Petrov, now in his eighties, wears a plain gray suit with a dark blue, spotted tie. His hair is combed straight back up the middle, where he is balding. But the sides of his head are still thick with hair, and it sprouts up and out, like short wings or ailerons. Speaking through an interpreter, Petrov recounts his experience as a young soldier during World War II, known to Russians as “The Great Patriotic War.” Throughout the war, as the Soviet Union struggled for survival against Nazi Germany, over forty Soviet divisions guarded the east against a potential Japanese invasion. From 1943 to 1945, Petrov’s unit lived in shelters dug out of the Siberian soil, waiting for an attack that never came.
In February, 1945, Franklin D. Roosevelt, Winston Churchill and Joseph Stalin met at Yalta in the Soviet Crimea to continue planning for the post-war period. In exchange for a pledge to enter the war against Japan within three months of Germany’s surrender, Stalin was promised the Sakhalin and Kurile Islands in the Pacific, as well as interest over other strategic cities in Asia. The Soviet declaration of war against Japan was announced three months to the day after the German surrender. Although politics, and the dropping of the atomic bomb, may have influenced the date of the attack, there is no doubt that August Storm was meticulously planned and precisely executed. According to Lt. Colonel David M. Glantz, in an account of the offensive written for the U.S. Army Combat Studies Institute at Fort Leavenworth, Kansas, August Storm was the “pre-eminent Soviet military effort in World War II.”

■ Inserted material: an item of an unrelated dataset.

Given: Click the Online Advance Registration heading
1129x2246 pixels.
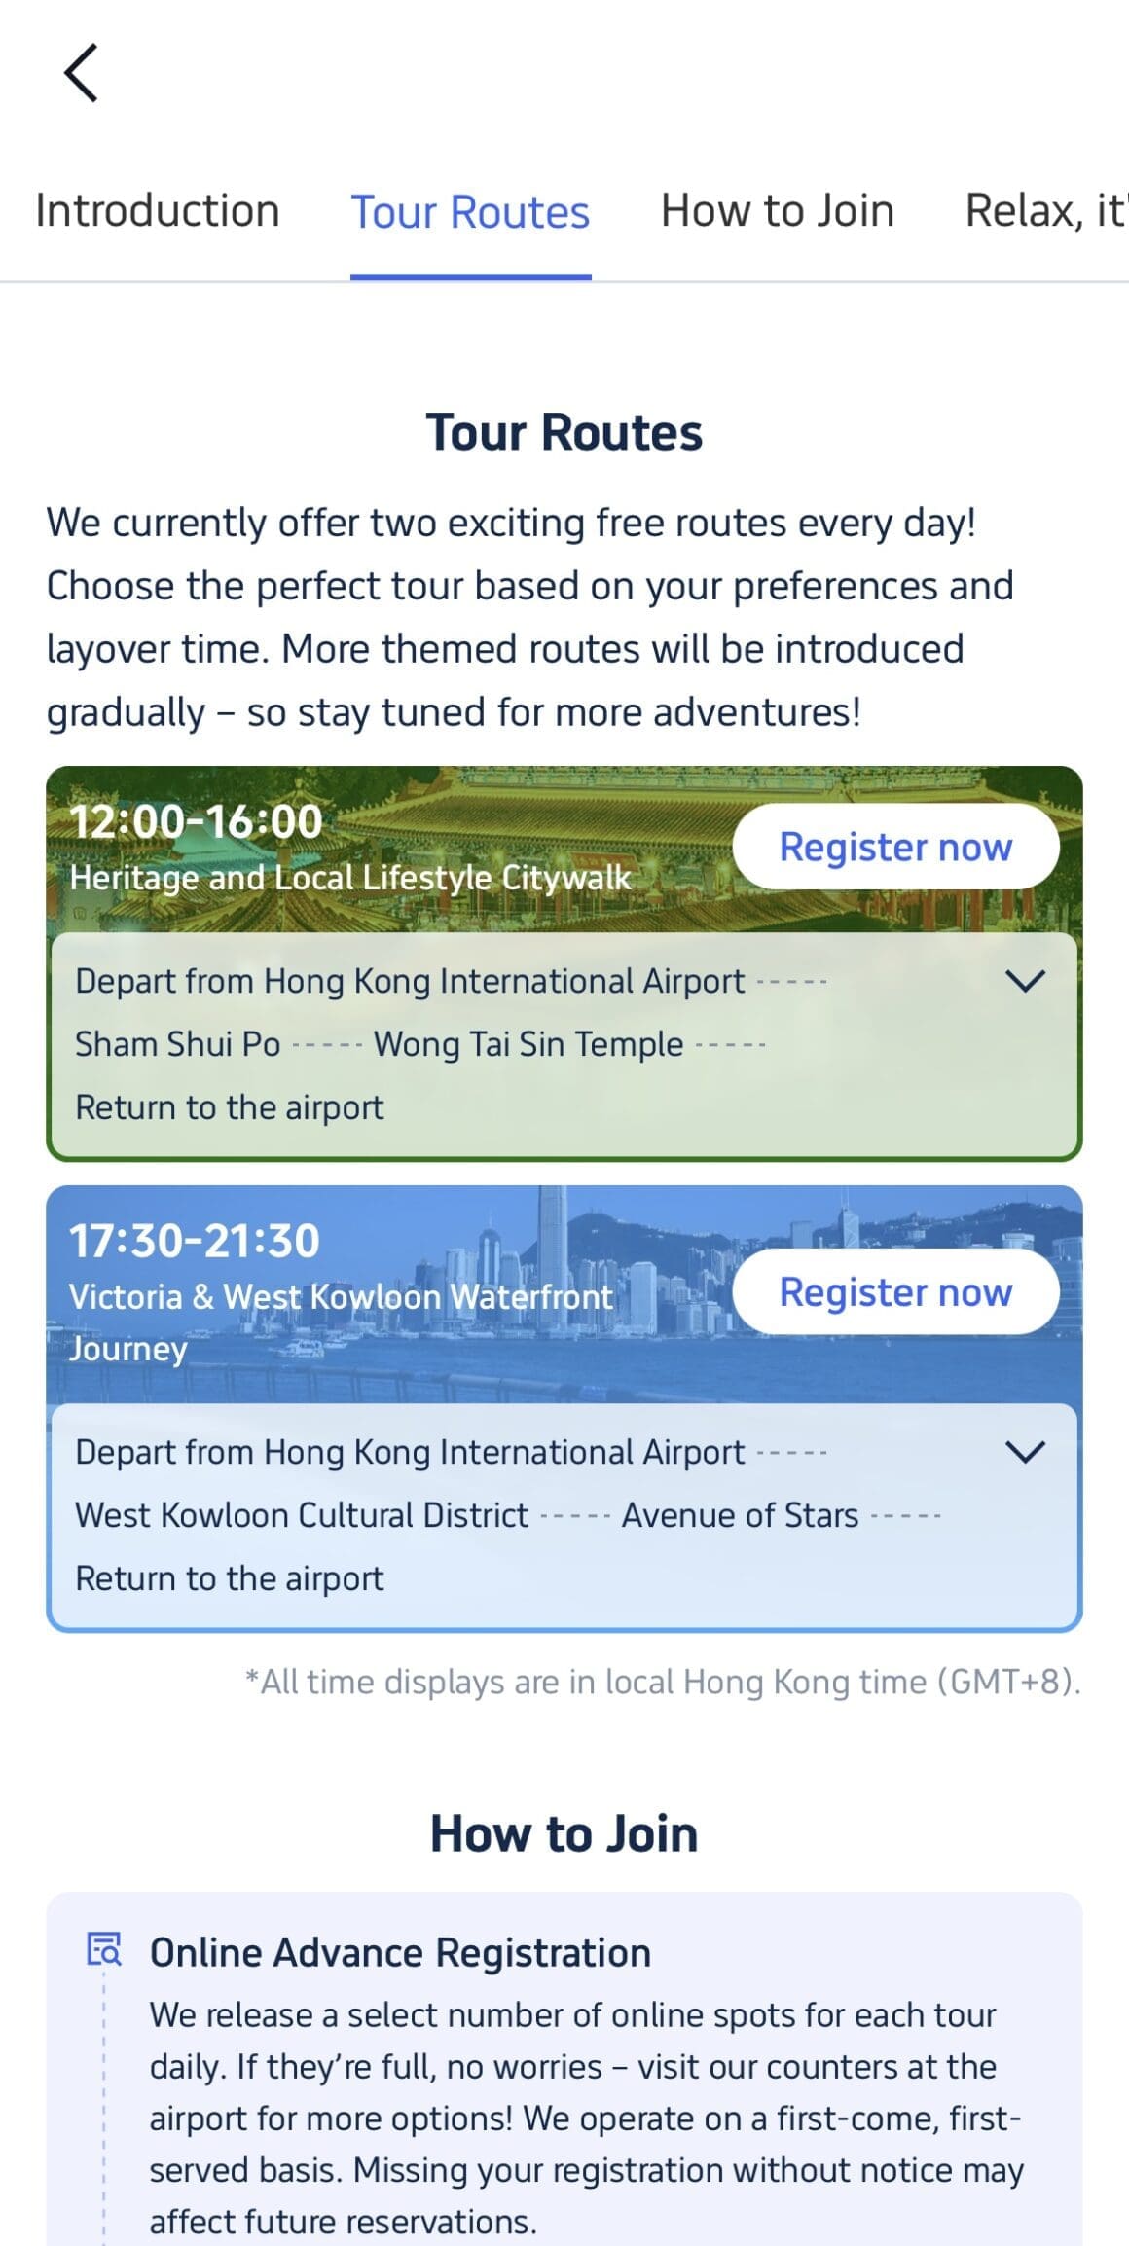Looking at the screenshot, I should click(x=400, y=1953).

Key to the success of August Storm was the Soviet Union’s ability to move approximately three-quarters of a million men to the Far East, doubling the strength of the force there. Over three months, 136,000 rail cars were used in the redeployment; hundreds of thousands of battle-hardened Soviet soldiers traveled up to 12,000 kilometers to take up their new positions. Alexey Pavlovich Cheblikin was one of those men. Now a frail, white-haired veteran with a heavily-lined, Asiatic face, in 1945 Cheblikin was, at 22, a three year veteran, already wounded in combat. An artillery commander in the 52nd Rifle division, Cheblikin fought at Stalingrad, in the Ukraine, and throughout the Carpathian mountains. In the East, he found himself in Mongolia, at the opposite end of the line from Petrov. On August 10th, the 52nd division crossed the border in the second wave of the Russian operation.

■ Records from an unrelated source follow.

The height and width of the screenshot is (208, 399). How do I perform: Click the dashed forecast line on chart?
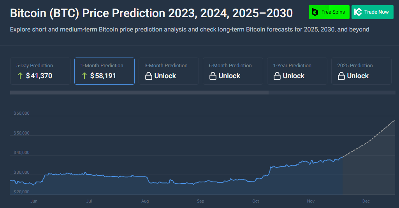369,141
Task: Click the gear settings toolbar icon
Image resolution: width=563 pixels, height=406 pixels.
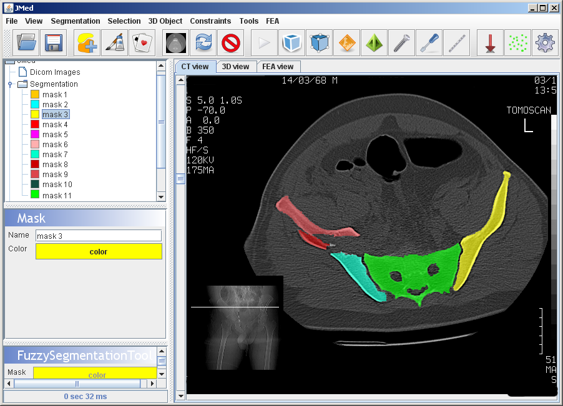Action: [545, 43]
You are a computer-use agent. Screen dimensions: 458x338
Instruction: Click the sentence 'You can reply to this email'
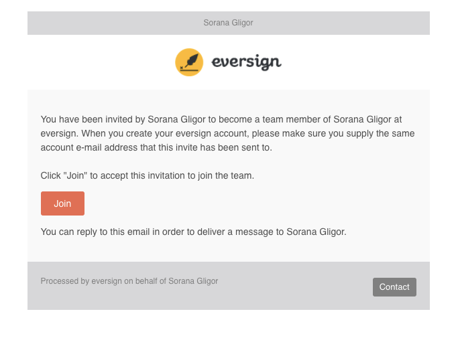click(95, 232)
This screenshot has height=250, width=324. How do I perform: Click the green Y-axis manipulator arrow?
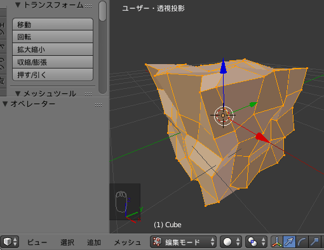coord(253,104)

Cheblikin’s unit was on the move for three weeks, reaching the city of Darien even after the cessation of hostilities. Operating far to the west of Petrov, he experienced no major battles. But there was the heat, and the lack of water. “It was never less than 50 degrees centigrade [122 degrees Fahrenheit],” says Cheblikin. “We had to carry our weapons, our equipment, our cannon. It was so hot that European horses died in a week, and we had to catch camels, bulls, and Mongolian horses, and train them to carry our weapons. We traveled mainly at night.”
The Japanese army retreated in the face of the Soviet assault. But there were night attacks by small groups of soldiers. “The samurais were a serious problem,” Cheblikin recalls. “They surrounded us noiselessly, their knives in their teeth. Later we learned how to fight them.” Some Japanese refused to surrender. Cheblikin remembers seeing one soldier commit suicide rather than be taken alive. “It was,” he says, “the most dreadful experience of my life.”
Operation August Storm was essentially over by August 16th, when the Japanese emperor Hirohito declared a ceasefire in the region. But Soviet troops continued advancing, unopposed, until early September. Having fulfilled its obligations under the Yalta agreement, the Soviet Union was given sovereignty over the promised territories. With most of Manchuria under Soviet control, Chinese communists under Mao Zedong had a secure base of operations from which to continue, and later win, the Chinese Civil War. After the Chinese communist victory, Manchuria was returned to China.
As the Soviet Army advanced overland from the north, some units were parachuted into key cities, or landed amphibiously in Korea. In 1945, Philip Alexievich Konkin was a deck commander on the Soviet destroyer Redkiy, operating in the Pacific. With his grandfatherly face, and a string of combat ribbons on his gray civilian jacket, Konkin recalls the high morale of his fellow sailors, and the eagerness with which they joined the war to liberate Manchuria, China, and Korea. “Our sailors were brave,” says Konkin, “and had no hesitations. We knew that Japan had done a lot of harm to the Soviets Union throughout the 1930s and 40s.”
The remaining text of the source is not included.